Let $s$ denote a string over a finite alphabet, $n_s = |s|$ be the length of $s$, and $n_s^{*}$ denote the minimum description size of $s$ under a given computational model (TM, CFG, etc.). Are there compression algorithms that, when restricted to input $s$ where $n_s / n_s^*$ is large, achieve provably tighter approximations than algorithms with unrestricted input?

In other words, can a compression algorithm specifically tailored for low complexity inputs outperform the best general input algorithm on inputs of low complexity?

Admittedly, the question isn't completely precise, but I'm hoping to find results of roughly the same flavor.

Edit: See domotorp's answer below for a proof of the impossibility of a large class of low-complexity compression algorithms under the TM model. Note that this result does not bar the possibility of compression algorithms where the function $A$ (see the answer for context) is non-computable. For example, setting $A(|x|) = 100*BB^{-1}(|x|)$ where $BB^{-1}$ is the inverse busy beaver function, could make for a useful compression algorithm and is not covered by the proof.

Answer 1

No, at least not in the TM model, i.e., for Kolmogorov complexity. Given $g(x) \leq f(x) \leq |x|$ for all $x$ where $g$ is monotonic and unbounded and $f$ is recursive, it is not possible to enumerate an infinite subset of $\{ x : K(x) > f(x)\}$.

Suppose for the sake of contradiction there exists a recursive function $h$, the low-complexity compression algorithm, which on input $x$ outputs a TM that reproduces $x$ and has the following additional property: Let $A:\mathbb{N} \rightarrow \mathbb{N}$ and $B:\mathbb{N} \rightarrow \mathbb{N}$ be given such that both are recursive, $A(|x|) \leq B(|x|) \leq |x|$ for all $x$, and $A$ is unbounded. Then $\forall x, K(x) \leq A(|x|) \implies |h(x)| \leq B(|x|)$.

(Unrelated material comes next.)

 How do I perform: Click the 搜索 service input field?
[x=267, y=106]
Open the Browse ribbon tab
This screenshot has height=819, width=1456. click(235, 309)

Now choose $f(x) = A(|x|)$. We wish to enumerate an infinite subset of $\{x: K(x) > A(|x|)\}$. Note that there are infinite $x$ such that $K(x) > B(|x|)$ because $B(|x|) \leq |x|$. For any such $x$, $|h(x)| \geq K(x)$ by the definition of $K$ so $|h(x)| > B(|x|)$. Then for a generic string $x$, $|h(x)| > B(|x|) \implies K(x) > A(|x|)$ and we can enumerate an infinite subset of $\{x: K(x) > A(|x|)\}$, a contradiction.